**Data to process**.
------------------------------------

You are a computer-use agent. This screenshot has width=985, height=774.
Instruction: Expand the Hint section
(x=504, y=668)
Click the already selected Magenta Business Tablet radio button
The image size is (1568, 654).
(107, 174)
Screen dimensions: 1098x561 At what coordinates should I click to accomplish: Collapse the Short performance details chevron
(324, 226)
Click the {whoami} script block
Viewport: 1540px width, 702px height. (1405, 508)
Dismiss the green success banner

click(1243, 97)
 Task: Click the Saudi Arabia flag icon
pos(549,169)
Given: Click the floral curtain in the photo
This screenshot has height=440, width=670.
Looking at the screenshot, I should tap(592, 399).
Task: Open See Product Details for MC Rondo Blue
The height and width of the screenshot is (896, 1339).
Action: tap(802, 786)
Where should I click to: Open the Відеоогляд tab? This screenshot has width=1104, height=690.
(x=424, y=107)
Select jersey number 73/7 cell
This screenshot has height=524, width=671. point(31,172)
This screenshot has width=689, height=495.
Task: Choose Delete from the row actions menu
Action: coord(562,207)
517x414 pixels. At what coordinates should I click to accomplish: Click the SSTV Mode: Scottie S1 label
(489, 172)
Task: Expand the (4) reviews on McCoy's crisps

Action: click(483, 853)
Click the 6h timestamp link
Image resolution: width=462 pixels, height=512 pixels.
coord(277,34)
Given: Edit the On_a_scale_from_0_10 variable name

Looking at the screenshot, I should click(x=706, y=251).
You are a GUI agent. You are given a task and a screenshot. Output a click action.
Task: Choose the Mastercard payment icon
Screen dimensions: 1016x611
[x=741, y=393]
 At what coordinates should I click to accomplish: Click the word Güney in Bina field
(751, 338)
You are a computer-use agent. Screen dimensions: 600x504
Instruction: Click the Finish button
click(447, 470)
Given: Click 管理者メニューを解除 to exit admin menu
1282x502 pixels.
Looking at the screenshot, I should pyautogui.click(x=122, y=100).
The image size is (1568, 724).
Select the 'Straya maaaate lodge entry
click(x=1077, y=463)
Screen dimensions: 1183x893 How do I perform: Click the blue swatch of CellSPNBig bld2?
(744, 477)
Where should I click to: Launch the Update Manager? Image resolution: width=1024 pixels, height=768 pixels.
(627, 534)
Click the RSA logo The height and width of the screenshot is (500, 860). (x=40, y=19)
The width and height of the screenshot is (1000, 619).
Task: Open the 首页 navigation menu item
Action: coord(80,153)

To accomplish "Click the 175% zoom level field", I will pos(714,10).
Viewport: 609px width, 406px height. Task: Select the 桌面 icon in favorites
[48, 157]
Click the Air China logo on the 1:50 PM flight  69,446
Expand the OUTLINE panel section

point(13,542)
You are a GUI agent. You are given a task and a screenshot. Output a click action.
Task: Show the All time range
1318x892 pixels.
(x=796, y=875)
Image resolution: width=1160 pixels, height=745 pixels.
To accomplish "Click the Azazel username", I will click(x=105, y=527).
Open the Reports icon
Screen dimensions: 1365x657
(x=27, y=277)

------------------------------------

**Problem details**. Working through the data above, find every line holding "will" and copy it.

**Reply**.
To accomplish "Click the 175% zoom level field", I will pos(714,10).
To accomplish "Click the Azazel username", I will click(x=105, y=527).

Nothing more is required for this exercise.